### Objective
Rewrite these rows, replacing "paragraph" with "section" and leaving everything else the same.

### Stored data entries
◆ ◆ ◆ ◆ ◆ ◆ ◆
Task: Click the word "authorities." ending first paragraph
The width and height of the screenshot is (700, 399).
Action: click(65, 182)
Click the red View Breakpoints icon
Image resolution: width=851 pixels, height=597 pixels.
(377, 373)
◆ ◆ ◆ ◆ ◆ ◆ ◆
### Written solution
Task: Click the word "authorities." ending first section
The width and height of the screenshot is (700, 399).
Action: click(65, 182)
Click the red View Breakpoints icon
Image resolution: width=851 pixels, height=597 pixels.
(377, 373)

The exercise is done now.